+++ Texte cité

Porter son joug, ou sa croix, nous paraît souvent bien lourd. Mais cette croix n’est-elle pas de celles que nous nous infligeons à nous-mêmes en nous accrochant à nos propres forces ? Le joug est léger quand nous nous laissons porter par le Bon Pasteur.
Tous les tempéraments se retrouvent parmi les hommes, ceci de façon naturelle et indépendamment des épreuves et des joies que la vie réserve. Certaines personnes sont ainsi, quelles que soient les circonstances, aptes à voir la lumière, tandis que d’autres semblent être condamnées à ployer sous la moindre charge. Retentissent alors les paroles mystérieuses de Notre Seigneur (Mt, 11, 28-30) :
Venez à moi, vous tous qui prenez de la peine et qui êtes chargés, et je vous soulagerai. Prenez mon joug sur vous, et apprenez de moi que je suis doux et humble de cœur, et vous trouverez du repos pour vos âmes. Car mon joug est doux et mon fardeau léger.

++++++
+++ Entrées fournies

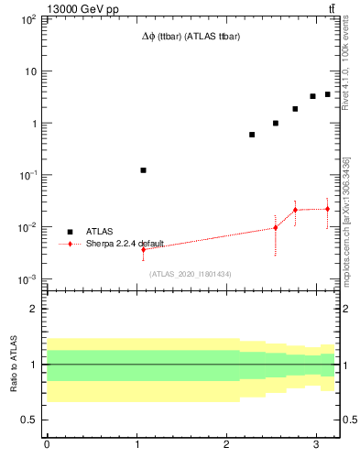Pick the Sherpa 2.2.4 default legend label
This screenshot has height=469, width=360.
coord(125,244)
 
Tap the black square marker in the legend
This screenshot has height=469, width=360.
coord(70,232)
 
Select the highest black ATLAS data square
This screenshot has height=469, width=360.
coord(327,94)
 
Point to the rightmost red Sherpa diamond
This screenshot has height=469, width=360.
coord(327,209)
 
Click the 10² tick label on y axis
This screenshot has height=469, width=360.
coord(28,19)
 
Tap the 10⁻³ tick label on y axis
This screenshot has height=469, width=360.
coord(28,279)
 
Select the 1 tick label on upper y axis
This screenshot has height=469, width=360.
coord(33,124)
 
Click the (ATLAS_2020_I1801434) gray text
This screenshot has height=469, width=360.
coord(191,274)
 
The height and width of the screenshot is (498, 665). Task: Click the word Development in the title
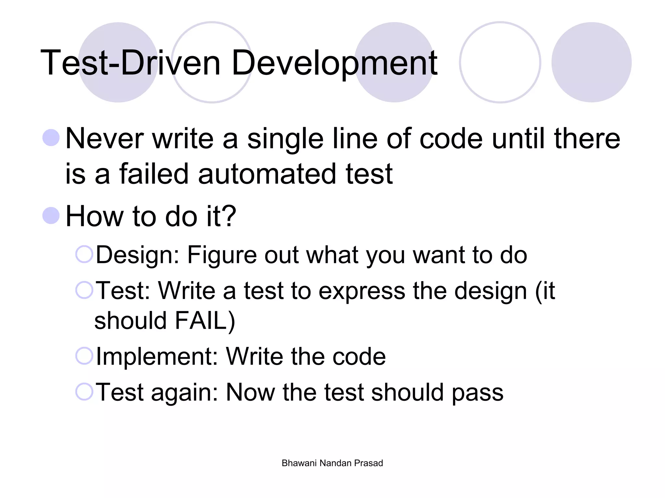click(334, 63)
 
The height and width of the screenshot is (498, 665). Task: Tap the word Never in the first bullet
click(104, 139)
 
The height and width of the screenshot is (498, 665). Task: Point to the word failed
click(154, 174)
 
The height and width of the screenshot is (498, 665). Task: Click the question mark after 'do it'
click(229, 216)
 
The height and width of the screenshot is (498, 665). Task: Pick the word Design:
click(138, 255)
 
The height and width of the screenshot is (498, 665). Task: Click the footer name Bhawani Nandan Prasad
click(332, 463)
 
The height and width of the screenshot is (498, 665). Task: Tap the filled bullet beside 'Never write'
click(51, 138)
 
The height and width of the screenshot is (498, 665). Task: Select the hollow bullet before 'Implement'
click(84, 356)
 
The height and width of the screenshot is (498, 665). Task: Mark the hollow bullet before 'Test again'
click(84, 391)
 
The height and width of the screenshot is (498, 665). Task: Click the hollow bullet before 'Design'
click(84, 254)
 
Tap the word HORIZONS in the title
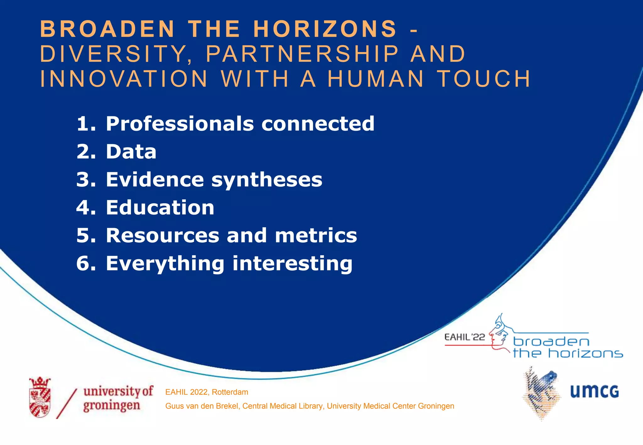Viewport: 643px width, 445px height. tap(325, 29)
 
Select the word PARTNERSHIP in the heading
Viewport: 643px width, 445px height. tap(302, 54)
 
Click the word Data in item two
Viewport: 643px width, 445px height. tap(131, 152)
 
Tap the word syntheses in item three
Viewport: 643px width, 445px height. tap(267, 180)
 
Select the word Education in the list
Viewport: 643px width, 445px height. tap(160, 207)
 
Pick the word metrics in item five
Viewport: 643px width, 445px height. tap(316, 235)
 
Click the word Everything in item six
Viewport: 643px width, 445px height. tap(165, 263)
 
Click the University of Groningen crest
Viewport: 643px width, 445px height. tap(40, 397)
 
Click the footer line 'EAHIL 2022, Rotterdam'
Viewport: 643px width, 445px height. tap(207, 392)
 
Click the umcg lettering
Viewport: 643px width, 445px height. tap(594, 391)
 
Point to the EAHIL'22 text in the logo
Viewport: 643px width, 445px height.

++++++

■ Travail demandé ■
**A)** Recopiez à l'identique le passage du texte sur le joug qui commence aux mots « Tous les tempéraments » et s'arrête après les mots « mon fardeau léger. ».
**B)** Indiquez si chacune des affirmations suivantes s'accorde avec le texte sur le joug, en répondant par oui ou par non et en citant textuellement les mots qui tranchent : (i) le joug est léger quand on se laisse porter par le Bon Pasteur ; (ii) toutes les personnes sont aptes à voir la lumière, quelles que soient les circonstances ; (iii) les paroles citées du Seigneur proviennent de Mt, 11, 28-30.

■ Réponses attendues ■
**A)**
Tous les tempéraments se retrouvent parmi les hommes, ceci de façon naturelle et indépendamment des épreuves et des joies que la vie réserve. Certaines personnes sont ainsi, quelles que soient les circonstances, aptes à voir la lumière, tandis que d’autres semblent être condamnées à ployer sous la moindre charge. Retentissent alors les paroles mystérieuses de Notre Seigneur (Mt, 11, 28-30) :
Venez à moi, vous tous qui prenez de la peine et qui êtes chargés, et je vous soulagerai. Prenez mon joug sur vous, et apprenez de moi que je suis doux et humble de cœur, et vous trouverez du repos pour vos âmes. Car mon joug est doux et mon fardeau léger.

**B)**
(i) Oui : « Le joug est léger quand nous nous laissons porter par le Bon Pasteur. »
(ii) Non : « Certaines personnes sont ainsi, quelles que soient les circonstances, aptes à voir la lumière, tandis que d’autres semblent être condamnées à ployer sous la moindre charge. »
(iii) Oui : « Retentissent alors les paroles mystérieuses de Notre Seigneur (Mt, 11, 28-30) »